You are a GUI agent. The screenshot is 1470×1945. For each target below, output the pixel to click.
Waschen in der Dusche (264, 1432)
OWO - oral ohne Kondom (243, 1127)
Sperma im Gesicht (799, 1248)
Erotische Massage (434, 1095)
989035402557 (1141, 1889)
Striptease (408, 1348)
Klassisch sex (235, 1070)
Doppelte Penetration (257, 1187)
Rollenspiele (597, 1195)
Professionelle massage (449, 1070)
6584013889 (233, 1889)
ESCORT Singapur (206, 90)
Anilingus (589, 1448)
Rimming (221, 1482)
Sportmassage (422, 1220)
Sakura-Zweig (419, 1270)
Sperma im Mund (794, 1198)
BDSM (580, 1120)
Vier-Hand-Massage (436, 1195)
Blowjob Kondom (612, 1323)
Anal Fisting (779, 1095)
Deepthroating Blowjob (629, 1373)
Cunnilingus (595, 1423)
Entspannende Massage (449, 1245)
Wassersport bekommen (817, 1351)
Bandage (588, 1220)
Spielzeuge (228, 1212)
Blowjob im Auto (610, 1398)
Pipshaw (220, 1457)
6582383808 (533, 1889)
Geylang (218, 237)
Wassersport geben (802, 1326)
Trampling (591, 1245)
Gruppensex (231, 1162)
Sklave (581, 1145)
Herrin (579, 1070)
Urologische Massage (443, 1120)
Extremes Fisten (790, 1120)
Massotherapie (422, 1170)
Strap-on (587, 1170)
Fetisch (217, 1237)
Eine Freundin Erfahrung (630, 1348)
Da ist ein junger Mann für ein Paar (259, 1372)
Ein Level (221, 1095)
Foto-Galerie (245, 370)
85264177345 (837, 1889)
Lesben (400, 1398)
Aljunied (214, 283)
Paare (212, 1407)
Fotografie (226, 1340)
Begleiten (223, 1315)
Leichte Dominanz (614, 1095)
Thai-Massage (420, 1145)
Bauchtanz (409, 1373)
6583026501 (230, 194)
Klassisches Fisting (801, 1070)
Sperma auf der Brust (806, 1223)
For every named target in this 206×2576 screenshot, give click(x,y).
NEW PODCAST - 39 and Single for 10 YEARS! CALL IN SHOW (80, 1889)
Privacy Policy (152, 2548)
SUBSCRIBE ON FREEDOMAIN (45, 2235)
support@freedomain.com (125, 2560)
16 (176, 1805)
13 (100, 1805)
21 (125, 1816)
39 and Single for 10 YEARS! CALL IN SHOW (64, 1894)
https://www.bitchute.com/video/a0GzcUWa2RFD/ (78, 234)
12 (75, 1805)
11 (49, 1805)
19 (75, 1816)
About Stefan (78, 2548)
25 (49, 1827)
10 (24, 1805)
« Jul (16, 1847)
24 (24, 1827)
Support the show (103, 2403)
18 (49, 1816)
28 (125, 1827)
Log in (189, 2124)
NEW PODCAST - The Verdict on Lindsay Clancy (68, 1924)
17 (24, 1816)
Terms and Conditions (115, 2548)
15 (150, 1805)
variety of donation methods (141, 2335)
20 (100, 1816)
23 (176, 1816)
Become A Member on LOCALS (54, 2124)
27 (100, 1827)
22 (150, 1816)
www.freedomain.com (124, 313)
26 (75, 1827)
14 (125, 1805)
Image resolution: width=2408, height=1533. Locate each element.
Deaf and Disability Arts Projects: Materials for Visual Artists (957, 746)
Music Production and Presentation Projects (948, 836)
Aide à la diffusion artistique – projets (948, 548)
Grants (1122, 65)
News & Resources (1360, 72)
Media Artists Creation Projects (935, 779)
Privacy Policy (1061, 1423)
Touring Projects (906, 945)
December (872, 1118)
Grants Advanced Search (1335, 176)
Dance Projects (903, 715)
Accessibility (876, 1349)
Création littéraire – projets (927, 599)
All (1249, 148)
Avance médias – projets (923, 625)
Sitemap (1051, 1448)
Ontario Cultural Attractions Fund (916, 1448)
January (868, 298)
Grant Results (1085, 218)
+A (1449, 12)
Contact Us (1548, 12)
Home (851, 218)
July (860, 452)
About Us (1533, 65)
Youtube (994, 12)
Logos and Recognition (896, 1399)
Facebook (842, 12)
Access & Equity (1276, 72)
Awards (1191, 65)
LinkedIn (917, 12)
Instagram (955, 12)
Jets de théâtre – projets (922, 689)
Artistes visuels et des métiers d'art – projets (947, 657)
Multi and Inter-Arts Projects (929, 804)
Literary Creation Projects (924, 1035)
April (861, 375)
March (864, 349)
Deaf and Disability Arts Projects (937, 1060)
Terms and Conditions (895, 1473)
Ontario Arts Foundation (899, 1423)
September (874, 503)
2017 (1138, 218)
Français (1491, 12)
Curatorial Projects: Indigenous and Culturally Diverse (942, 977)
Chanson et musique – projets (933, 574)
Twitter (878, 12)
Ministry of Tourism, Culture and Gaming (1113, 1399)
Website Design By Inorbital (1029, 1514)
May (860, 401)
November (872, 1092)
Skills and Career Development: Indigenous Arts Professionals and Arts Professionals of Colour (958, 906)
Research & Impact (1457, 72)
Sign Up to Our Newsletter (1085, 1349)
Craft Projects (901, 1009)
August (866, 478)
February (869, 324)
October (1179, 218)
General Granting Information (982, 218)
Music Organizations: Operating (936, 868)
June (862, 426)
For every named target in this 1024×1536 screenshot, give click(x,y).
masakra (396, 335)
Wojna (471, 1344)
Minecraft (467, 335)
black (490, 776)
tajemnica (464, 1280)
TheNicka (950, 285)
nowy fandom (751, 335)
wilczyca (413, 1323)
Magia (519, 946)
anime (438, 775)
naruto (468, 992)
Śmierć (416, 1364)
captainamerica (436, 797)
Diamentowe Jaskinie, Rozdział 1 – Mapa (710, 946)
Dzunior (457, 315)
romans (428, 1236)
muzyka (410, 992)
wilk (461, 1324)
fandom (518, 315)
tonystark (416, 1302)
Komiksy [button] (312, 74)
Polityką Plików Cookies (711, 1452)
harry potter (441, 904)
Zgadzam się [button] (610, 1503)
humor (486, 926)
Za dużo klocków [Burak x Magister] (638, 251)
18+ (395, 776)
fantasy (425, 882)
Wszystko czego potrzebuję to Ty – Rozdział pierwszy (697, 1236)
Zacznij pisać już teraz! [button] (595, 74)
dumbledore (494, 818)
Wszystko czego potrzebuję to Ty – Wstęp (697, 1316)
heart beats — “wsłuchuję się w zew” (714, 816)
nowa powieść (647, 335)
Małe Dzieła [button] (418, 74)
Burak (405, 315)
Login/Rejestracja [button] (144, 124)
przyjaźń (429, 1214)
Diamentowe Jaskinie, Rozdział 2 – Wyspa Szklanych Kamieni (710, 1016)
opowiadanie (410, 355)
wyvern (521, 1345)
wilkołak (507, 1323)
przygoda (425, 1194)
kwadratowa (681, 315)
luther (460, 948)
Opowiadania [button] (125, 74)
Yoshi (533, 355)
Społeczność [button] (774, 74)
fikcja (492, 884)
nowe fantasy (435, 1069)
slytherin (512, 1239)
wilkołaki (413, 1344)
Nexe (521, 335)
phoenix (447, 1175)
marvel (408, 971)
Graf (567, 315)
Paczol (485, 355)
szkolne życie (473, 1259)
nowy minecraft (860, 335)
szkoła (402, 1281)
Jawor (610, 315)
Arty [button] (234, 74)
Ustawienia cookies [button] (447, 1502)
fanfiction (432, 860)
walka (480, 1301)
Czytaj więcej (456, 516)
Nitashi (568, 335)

◇ ◇ ◇

- TASK GOAL -
Write out a verbatim copy of the data, beginning with its first line and ending with the line that contains "Rollenspiele (597, 1195)".

- ANSWER AREA -
You are a GUI agent. The screenshot is 1470×1945. For each target below, output the pixel to click.
Waschen in der Dusche (264, 1432)
OWO - oral ohne Kondom (243, 1127)
Sperma im Gesicht (799, 1248)
Erotische Massage (434, 1095)
989035402557 (1141, 1889)
Striptease (408, 1348)
Klassisch sex (235, 1070)
Doppelte Penetration (257, 1187)
Rollenspiele (597, 1195)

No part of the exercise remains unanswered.